The figures are updated each April when the government revises the statutory rates. This edition reflects the April 2026 rates. The card includes a note of when the figures were last updated.
Document 3: The Acknowledgement Letter Template
Most people do not send a written acknowledgement after being notified of redundancy. There is no prompt to do it, no obvious template, and the first instinct — particularly in a difficult meeting — is not to start drafting correspondence. The result is that the written record of the notification rests entirely with the employer. The acknowledgement letter corrects that. It confirms in writing what was said, when, and what has been requested in response. It takes under five minutes to adapt and creates a timestamped record in your email outbox that did not exist before.

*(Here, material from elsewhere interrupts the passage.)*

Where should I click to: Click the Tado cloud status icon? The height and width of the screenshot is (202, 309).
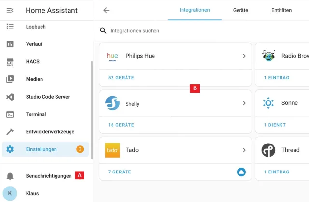(x=241, y=172)
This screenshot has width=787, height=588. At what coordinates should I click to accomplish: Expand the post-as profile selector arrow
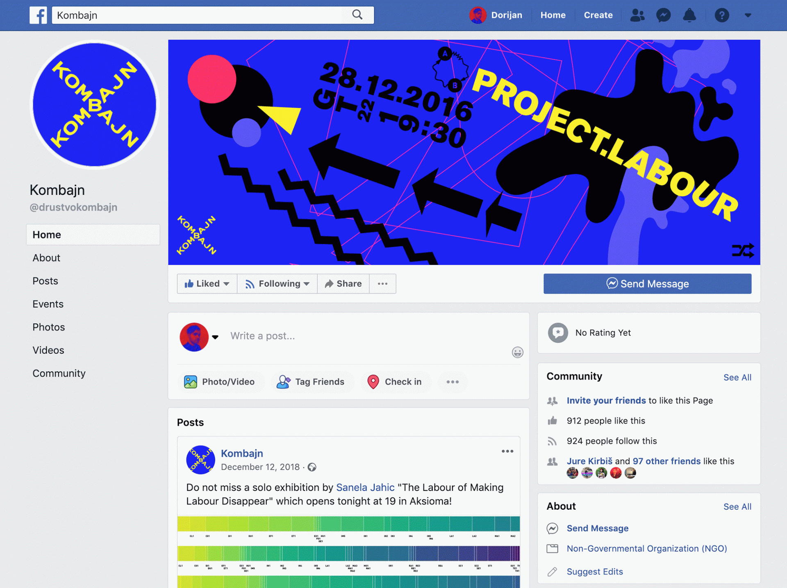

The template is drafted for the employee's first response — sent within 48 hours of the notification meeting. It acknowledges receipt of the at-risk notification, records the date of the meeting, confirms that written confirmation has been requested, and notes the employee's intention to engage with the consultation process. It does not make allegations or demands. It establishes a record. The template has four fields to complete: your name, your employer's name, the date of the meeting, and the name of the person who conducted it. Nothing else requires editing.
What You Are Paying For
The information in this pack is available for free. GOV.UK has the statutory figures. ACAS has guidance on the redundancy process. Issue 01 of this publication has the week-one sequence in full. None of that is the product. The product is the form: a checklist you can work through rather than an article you have to convert into one, a reference card sized to be useful rather than comprehensive, and a letter template that requires five minutes and no drafting skill rather than a blank page at the wrong moment.
The acknowledgement letter in particular has no direct equivalent available for free. GOV.UK does not provide employee-facing letter templates for the notification stage. ACAS guidance does not include a ready-to-send response scoped specifically to the first 48 hours. A solicitor would charge more than the price of this pack to draft a single letter. At £9, the pack costs less than the administrative friction of assembling the same three documents from scratch — particularly in the week you are least positioned to do that work.
No claims are made here that cannot be verified by opening the documents. The checklist is a checklist. The reference card is a reference card. The letter template is a letter template. If the pack does not deliver what is described on this page, Gumroad's standard refund policy applies.
This pack covers the first seven days. It is not legal advice and is not a substitute for a solicitor if the redundancy process appears defective or a settlement agreement is on the table. For those situations, Settlement Agreements and Appeals set out what the relevant processes involve and when independent legal advice is the appropriate step.